16 Settembre 2024

Sbloccati i 50 miliardi di aiuti. Prevista una revisione annuale ma nessun potere di veto al premier ungherese che annuncia: «Entrerò nel gruppo dei conservatori».

Anche stavolta l’Unione europea ha salvato la faccia, ma è stata a un passo dal perderla. Secondo un copione che ormai si ripete, all’ultimo è riuscita a neutralizzare il veto di Viktor Orbán: i 27 leader Ue hanno trovato all’unanimità l’accordo per il pacchetto di aiuti da 50 miliardi da fornire all’Ucraina nell’ambito del bilancio comunitario. E a ribadire così il proprio sostegno finanziario e militare al Paese in guerra: un segnale importante anche per Washington. «L’Ue sta assumendo la leadership e la responsabilità nel sostenere l’Ucraina», ha detto il presidente del Consiglio europeo Charles Michel. Diversamente sarebbe stato un regalo al presidente russo Vladimir Putin.
Pochi minuti dopo l’inizio del vertice straordinario, convocato proprio per superare il veto che il premier ungherese aveva posto nel summit di dicembre, è arrivato su X l’annuncio del presidente Michel: «Abbiamo un accordo. #Unity». L’intesa è il risultato di un’intensa attività diplomatica e pressione da parte dei leader Ue, che si è intensificata nelle ultime ore. Il presidente francese Emmanuel Macron e Charles Michel sono stati gli architetti della soluzione contenuta nelle conclusioni del summit, aiutati nella mediazione dalla premier Giorgia Meloni, a cui è stato riconosciuto da più fonti europee un ruolo di primo piano.
Nella notte Orbán ha avuto bilaterali con Macron e con Meloni. Prima dell’inizio del summit, fondamentale è stata la riunione ristretta con il premier ungherese a cui hanno partecipato von der Leyen, Michel, Meloni, Macron e Scholz: «Era necessario ricostruire la fiducia reciproca dopo il congelamento dei fondi ungheresi per il mancato rispetto dello Stato di diritto», ha spiegato una fonte Ue.

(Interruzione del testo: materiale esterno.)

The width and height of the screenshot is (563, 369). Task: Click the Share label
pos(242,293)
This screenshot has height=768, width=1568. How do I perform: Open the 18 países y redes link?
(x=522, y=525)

E il faccia a faccia è servito perché Orbán ha accettato il compromesso, poi sottoposto agli altri leader Ue, che non dà alcun potere di veto all’Ungheria sugli aiuti a Kiev, come aveva invece chiesto con insistenza nei giorni scorsi.

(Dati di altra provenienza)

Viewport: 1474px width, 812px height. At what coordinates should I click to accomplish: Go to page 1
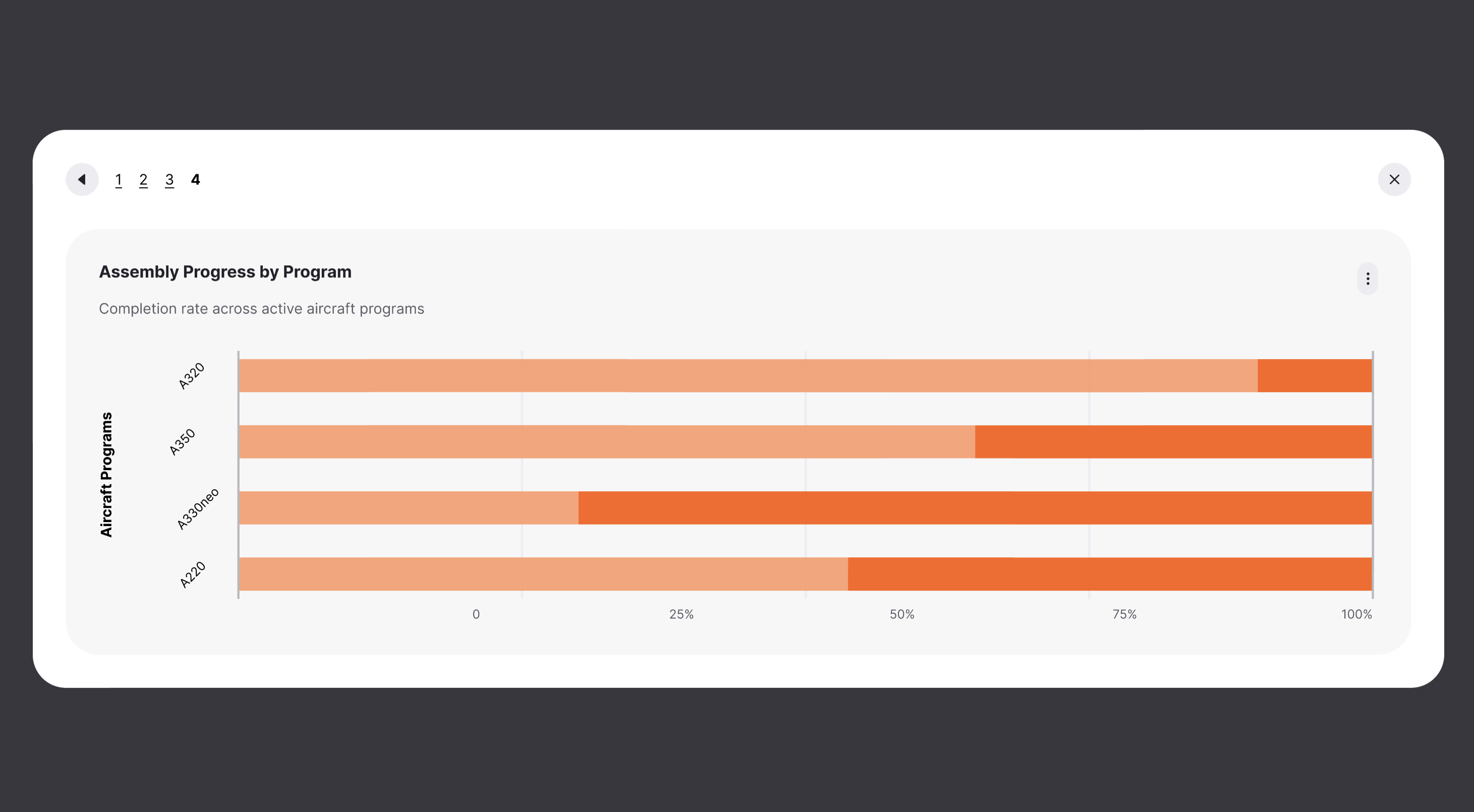pos(119,180)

I leader Ue hanno concordato che ogni anno la Commissione Ue farà una relazione sull’attuazione del piano di sostegno finanziario all’Ucraina e il Consiglio europeo un dibattito su come distribuire gli aiuti. Se necessario tra due anni il Consiglio europeo inviterà la Commissione a presentare una proposta di revisione nel contesto del prossimo bilancio Ue. Inoltre è stato inserito nel testo un riferimento alle conclusioni del Consiglio europeo del 2020 sul meccanismo di condizionalità dello Stato di diritto, che è lo strumento usato dalla Commissione Ue un anno fa per congelare una quota dei fondi ungheresi. Viene detto che le misure prese devono essere «proporzionali». È la parte politicamente più rilevante per Orbán perché letta come un richiamo al rispetto delle regole per Bruxelles, accusata da Budapest di non essere imparziale.

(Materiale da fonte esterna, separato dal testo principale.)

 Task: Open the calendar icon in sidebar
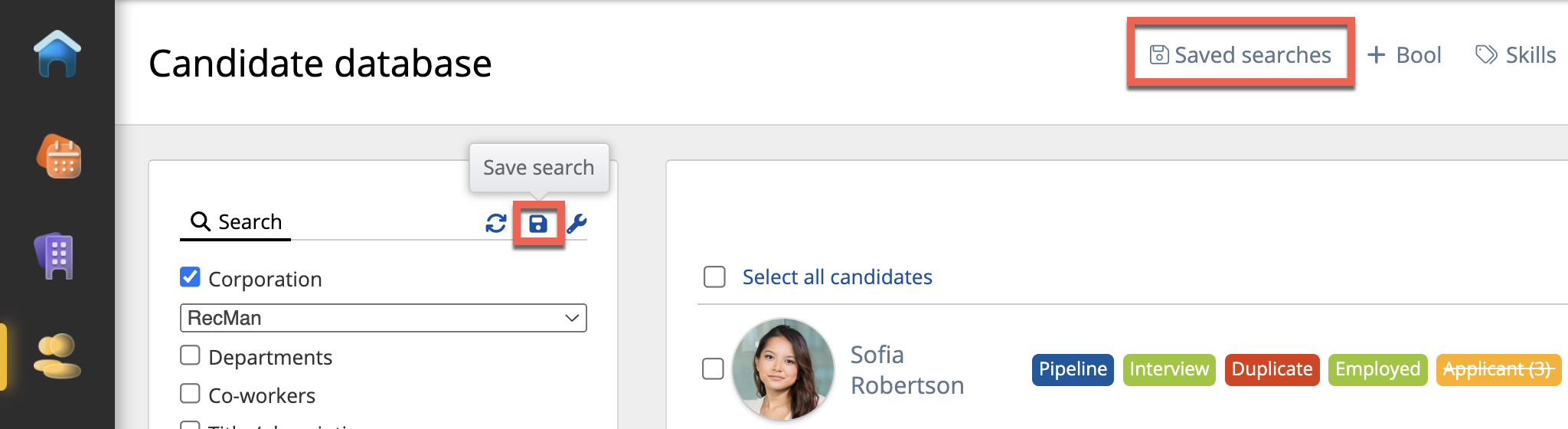tap(59, 156)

Tuttavia in conferenza stampa von der Leyen è stata chiara: Orbán non ha ricevuto rassicurazioni su un eventuale scongelamento dei fondi. E Macron ha ribadito che «l’Ungheria non ha ricevuto alcun regalo». Del resto i leader Ue avevano fatto capire che il tempo per i ricatti era finito. Il polacco Donald Tusk, entrando al summit, aveva detto che «Orbán è una minaccia alla nostra sicurezza: dobbiamo valutare tutte le misure e le conseguenze possibili in futuro, non oggi».
Qualcosa il premier ungherese l’ha ottenuta: ha detto, parlando con due cronisti di Repubblica e La Stampa nel suo albergo a Bruxelles, che il suo partito Fidesz, uscito dal Ppe prima di esserne espulso, entrerà al Parlamento Ue nel gruppo dei conservatori dell’Ecr di Meloni dopo il voto.